Functional Synthetic Biology

Abstract

Synthetic biologists have made great progress over the past decade in developing methods for modular assembly of genetic sequences and in engineering biological systems with a wide variety of functions in various contexts and organisms. However, current paradigms in the field entangle sequence and functionality in a manner that makes abstraction difficult, reduces engineering flexibility and impairs predictability and design reuse. Functional Synthetic Biology aims to overcome these impediments by focusing the design of biological systems on function, rather than on sequence. This reorientation will decouple the engineering of biological devices from the specifics of how those devices are put to use, requiring both conceptual and organizational change, as well as supporting software tooling. Realizing this vision of Functional Synthetic Biology will allow more flexibility in how devices are used, more opportunity for reuse of devices and data, improvements in predictability and reductions in technical risk and cost.

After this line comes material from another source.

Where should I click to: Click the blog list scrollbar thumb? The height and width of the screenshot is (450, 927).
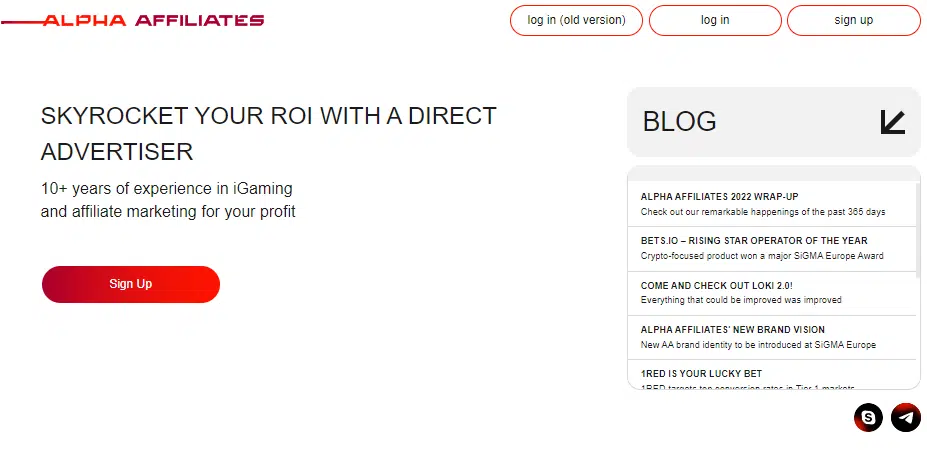click(x=918, y=228)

Keywords: Collaboration; Design; Engineering; Reproducibility; Synthetic Biology.

Figure 1.

Abstraction layers in a function-centric view: system design focuses on biological functions, which are abstracted to produce ‘devices’ by adding a description of an interface, predicted range of behavior and operational context. Devices may then be combined to produce a multi-device system. This system may be described as having a function of its own at a ‘higher level,’ and the system may be abstracted as a new ‘higher-level’ device with a specified interface that does not depend on knowing all details of its implementation. Actually, building the system requires selecting sequences for each device and composing those sequences (e.g. via direct synthesis or assembly reactions) to form a complete implementation of the system. Each device may have multiple different options for how it can be implemented with ‘good enough’ parts, where parts are sequences with a specified interface for combining them to build composite sequences, which also may in turn be abstracted into higher-level parts.

Figure 2.

Other examples of functional devices: (A) the CrtYB enzyme catalyzes the production of beta-carotene from lycopene, (B) excision of a drop-out sequence using Cre recombinase targeting loxP sites, (C) constitutive expression of non-coding RNA using a U6 promoter and (D) CRISPR-based gene editing with constitutive expression of Cas9 and sgRNA. The ‘interface’ by which each device connects to other devices is shown in gray.

Figure 3.

Decoupling function and sequence enables the development of a collaborative ecosystem for distributing, using and improving biological devices. In this vision, (1) an expert curates a device and a set of parts that can implement the device, e.g. a green fluorescence reporter and a BioBricks-compatible coding sequence optimized for E. coli. The expert then (2) publishes the device and parts into a collection where they can be discovered by other synthetic biologists, e.g. version 1.0 of a collection of recommended fluorescent reporters. Synthetic biologists (3) obtain the device from the collection and put it to use in various contexts, e.g. as using the green fluorescence reporter as part of a small-molecule sensing system. Those practitioners may (4) contribute back ‘patches’ to improving the device, e.g. improved characterization data or adaption to another context such as adding an implementation with a MoClo-compatible part optimized for S. cerevisiae. These contributions are then (5) reviewed by either the original expert or others helping to maintain the collection, e.g. checking that the claimed MoClo-compatible part does in fact pass a compatibility check. The experts may similarly (6) contribute their own improvements to the collection as well. All of these improvements are then (7) made available when the collection is republished as a new version, e.g. version 1.1 of the collection of recommended fluorescent reporters. Finally, (8) the device users receive the benefits of these improvements by updating to the newest version, e.g. better predictions of fluorescence in E. coli and use of green fluorescent reporting in S. cerevisiae systems.

Figure 4.

Suggested roadmap of goals, from immediate to long-term, for achieving Functional Synthetic Biology. The first row describes software capabilities for describing behavior and using those descriptions to increase automation in design-related workflows. Next are goals related to increasing the predictability and flexibility of devices. The third row describes how reduction of technical risk (leveraging behavior descriptions and increased predictability and flexibility) will enable routine creation of incrementally larger systems across a growing range of organisms. The final row describes anticipated growth of a functional synthetic biology community building on and amplifying these goals.